Post-bop of the kind that could have been recorded any time in the past forty years.
John Eyles 2002
This is tenor saxophonist Ned Otter's first album as a leader. Prior to this, he served a long apprenticeship with George Coleman, including membership of Coleman's Octet and featuring on their album Danger High Voltage (another release on Two and Four). For So Little Time, Coleman repays the favour, joining Otter's band for three of the album's eight tracks. The band also includes two other long-term associates of Coleman's, Harold Mabern on piano and Billy Higgins on drums (in one of his last sessions before his death last May), plus relative newcomers Tom Kirkpatrick on trumpet and Daniel Vitale on bass.

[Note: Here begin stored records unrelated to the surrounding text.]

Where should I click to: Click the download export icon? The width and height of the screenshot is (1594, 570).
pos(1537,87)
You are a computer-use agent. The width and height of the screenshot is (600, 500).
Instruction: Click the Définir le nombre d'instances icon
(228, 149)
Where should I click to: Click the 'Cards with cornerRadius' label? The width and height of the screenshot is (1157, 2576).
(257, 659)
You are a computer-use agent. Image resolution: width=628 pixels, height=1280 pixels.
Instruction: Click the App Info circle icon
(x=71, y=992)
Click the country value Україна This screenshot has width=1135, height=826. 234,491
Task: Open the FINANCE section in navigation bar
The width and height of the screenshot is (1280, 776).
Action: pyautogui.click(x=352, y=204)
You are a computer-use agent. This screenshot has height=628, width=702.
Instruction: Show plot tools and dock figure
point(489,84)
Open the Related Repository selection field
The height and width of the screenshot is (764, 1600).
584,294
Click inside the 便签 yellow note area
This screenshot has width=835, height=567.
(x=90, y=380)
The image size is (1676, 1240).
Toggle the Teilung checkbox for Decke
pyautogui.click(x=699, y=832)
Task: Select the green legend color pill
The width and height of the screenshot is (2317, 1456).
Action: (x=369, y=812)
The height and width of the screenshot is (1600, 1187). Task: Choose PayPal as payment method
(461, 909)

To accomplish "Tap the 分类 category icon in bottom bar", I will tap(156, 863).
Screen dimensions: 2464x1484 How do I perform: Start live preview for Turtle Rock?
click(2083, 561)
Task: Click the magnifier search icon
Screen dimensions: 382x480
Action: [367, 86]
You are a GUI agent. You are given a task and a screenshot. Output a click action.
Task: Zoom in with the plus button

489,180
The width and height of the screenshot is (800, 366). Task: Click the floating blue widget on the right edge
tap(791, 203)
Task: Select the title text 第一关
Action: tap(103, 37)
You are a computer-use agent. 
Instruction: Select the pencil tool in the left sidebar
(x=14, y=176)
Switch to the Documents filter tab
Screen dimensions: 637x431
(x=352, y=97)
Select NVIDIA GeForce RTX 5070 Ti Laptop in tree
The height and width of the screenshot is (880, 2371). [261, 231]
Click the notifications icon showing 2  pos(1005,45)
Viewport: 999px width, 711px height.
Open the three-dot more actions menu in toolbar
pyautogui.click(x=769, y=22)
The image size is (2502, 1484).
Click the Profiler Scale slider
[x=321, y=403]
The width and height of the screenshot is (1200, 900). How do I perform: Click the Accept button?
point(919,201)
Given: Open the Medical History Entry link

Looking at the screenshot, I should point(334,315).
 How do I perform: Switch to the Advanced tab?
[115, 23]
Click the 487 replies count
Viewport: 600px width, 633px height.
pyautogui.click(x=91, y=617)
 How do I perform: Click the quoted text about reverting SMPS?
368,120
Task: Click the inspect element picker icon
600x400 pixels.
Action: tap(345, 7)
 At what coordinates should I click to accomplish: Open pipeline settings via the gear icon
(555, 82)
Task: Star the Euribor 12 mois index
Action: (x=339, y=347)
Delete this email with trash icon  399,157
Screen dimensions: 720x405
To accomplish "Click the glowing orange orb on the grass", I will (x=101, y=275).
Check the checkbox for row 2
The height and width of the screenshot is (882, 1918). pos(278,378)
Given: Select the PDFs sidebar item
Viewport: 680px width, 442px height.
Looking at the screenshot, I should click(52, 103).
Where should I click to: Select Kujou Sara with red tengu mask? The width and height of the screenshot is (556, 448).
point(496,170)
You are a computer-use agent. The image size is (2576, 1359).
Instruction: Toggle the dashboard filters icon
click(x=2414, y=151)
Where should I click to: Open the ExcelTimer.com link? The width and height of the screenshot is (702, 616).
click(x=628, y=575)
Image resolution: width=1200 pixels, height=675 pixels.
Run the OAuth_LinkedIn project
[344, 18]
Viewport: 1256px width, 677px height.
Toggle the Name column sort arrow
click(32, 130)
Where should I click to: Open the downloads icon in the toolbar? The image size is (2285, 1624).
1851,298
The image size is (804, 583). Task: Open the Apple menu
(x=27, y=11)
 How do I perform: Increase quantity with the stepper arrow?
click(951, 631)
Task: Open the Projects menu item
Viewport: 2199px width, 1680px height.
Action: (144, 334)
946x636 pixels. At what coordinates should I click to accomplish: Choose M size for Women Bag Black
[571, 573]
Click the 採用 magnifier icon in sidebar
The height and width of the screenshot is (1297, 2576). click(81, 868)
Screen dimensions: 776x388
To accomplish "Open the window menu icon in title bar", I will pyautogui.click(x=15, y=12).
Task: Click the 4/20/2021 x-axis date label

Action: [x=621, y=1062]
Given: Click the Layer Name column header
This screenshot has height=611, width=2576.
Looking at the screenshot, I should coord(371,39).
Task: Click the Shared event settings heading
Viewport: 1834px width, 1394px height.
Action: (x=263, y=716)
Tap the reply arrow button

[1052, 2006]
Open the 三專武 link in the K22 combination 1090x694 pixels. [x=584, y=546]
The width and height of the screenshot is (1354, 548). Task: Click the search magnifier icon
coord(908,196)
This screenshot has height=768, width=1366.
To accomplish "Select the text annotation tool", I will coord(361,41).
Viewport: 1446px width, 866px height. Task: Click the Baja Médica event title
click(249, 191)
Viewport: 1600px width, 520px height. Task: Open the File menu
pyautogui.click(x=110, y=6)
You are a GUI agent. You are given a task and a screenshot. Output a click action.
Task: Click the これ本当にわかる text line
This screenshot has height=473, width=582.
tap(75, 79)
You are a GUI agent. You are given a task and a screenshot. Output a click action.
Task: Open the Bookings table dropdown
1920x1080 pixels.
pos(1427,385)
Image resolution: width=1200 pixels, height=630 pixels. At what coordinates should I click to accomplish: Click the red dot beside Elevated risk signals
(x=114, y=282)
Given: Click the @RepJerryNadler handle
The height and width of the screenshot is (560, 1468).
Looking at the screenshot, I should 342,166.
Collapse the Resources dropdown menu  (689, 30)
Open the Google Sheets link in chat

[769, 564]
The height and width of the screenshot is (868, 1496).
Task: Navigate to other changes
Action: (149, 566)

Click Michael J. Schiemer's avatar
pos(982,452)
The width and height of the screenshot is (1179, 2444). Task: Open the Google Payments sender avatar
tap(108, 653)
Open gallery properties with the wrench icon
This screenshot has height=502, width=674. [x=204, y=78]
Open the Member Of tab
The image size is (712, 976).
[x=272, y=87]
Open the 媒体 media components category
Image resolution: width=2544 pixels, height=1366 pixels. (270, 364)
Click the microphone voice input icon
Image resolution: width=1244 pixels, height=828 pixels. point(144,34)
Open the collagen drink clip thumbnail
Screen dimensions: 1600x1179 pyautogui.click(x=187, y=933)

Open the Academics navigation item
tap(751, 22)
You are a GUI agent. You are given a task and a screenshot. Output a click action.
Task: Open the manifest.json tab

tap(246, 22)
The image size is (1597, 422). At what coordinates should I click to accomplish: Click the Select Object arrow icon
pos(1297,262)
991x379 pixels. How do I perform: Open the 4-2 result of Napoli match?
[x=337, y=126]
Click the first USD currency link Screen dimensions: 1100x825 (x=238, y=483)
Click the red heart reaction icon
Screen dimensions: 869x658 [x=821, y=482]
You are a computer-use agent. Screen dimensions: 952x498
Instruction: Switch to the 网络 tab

The music is classic post-bop of the kind that could have been recorded any time in the past forty years. It wouldn't have sounded out of place on Blue Note in the sixties (it even has Rudy Van Gelder as the recording engineer). All of the tracks, including five Otter originals, put the focus primarily on the soloists. Every member acquits himself well, although Mabern and Higgins jointly manage to steal the limelight, adding drive and panache to the band. Otter reveals his true class by matching Coleman admirably. On "The Right To Know", Coleman lays down a fine solo, only to have it bettered by a rapid-fire tour-de-force from Otter. By comparison, Kirkpatrick rather suffers by being recorded too far back in the mix. Otter is featured at length on the ballad "Funny", which showcases his exquisitely mellow tone and impeccably timed phrasing.
This album will not set the world alight, but it does contain some excellent playing and will supply many long hours of listening pleasure. A debut to be proud of.